───── Records for the task

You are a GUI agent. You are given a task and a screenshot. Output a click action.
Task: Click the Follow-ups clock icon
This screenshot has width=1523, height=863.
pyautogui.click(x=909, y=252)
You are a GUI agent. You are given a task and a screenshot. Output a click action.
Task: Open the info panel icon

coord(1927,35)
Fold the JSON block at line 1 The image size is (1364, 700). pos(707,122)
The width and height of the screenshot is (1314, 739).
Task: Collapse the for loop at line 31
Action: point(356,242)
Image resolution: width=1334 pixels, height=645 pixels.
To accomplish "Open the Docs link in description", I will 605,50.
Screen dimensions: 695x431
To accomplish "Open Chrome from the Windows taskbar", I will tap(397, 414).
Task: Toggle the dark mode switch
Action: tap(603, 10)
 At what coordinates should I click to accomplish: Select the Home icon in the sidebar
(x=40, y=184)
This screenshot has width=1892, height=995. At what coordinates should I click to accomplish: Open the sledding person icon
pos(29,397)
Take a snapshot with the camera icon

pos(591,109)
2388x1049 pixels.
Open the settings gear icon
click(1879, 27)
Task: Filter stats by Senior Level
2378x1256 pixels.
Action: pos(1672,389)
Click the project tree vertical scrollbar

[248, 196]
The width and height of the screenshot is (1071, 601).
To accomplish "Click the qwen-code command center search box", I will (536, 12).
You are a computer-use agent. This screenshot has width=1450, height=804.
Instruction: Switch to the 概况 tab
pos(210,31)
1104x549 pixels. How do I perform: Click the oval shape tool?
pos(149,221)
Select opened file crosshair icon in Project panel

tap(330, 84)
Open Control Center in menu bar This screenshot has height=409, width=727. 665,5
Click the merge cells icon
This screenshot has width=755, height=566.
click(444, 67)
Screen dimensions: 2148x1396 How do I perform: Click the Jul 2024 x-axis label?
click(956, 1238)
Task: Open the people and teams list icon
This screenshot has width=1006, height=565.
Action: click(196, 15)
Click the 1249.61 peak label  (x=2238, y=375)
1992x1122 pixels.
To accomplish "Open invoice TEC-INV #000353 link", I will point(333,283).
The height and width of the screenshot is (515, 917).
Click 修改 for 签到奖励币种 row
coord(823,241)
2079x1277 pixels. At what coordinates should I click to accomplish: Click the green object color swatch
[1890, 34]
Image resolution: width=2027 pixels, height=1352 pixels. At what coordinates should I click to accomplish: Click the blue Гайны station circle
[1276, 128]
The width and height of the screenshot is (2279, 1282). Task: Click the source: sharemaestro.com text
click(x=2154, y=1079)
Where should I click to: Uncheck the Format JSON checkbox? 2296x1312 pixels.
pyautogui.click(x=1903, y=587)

──────────

**Problem details:** Gather each line in these records that contains the string "link".

**Answer to the problem:**
To accomplish "Open the Docs link in description", I will 605,50.
To accomplish "Open invoice TEC-INV #000353 link", I will point(333,283).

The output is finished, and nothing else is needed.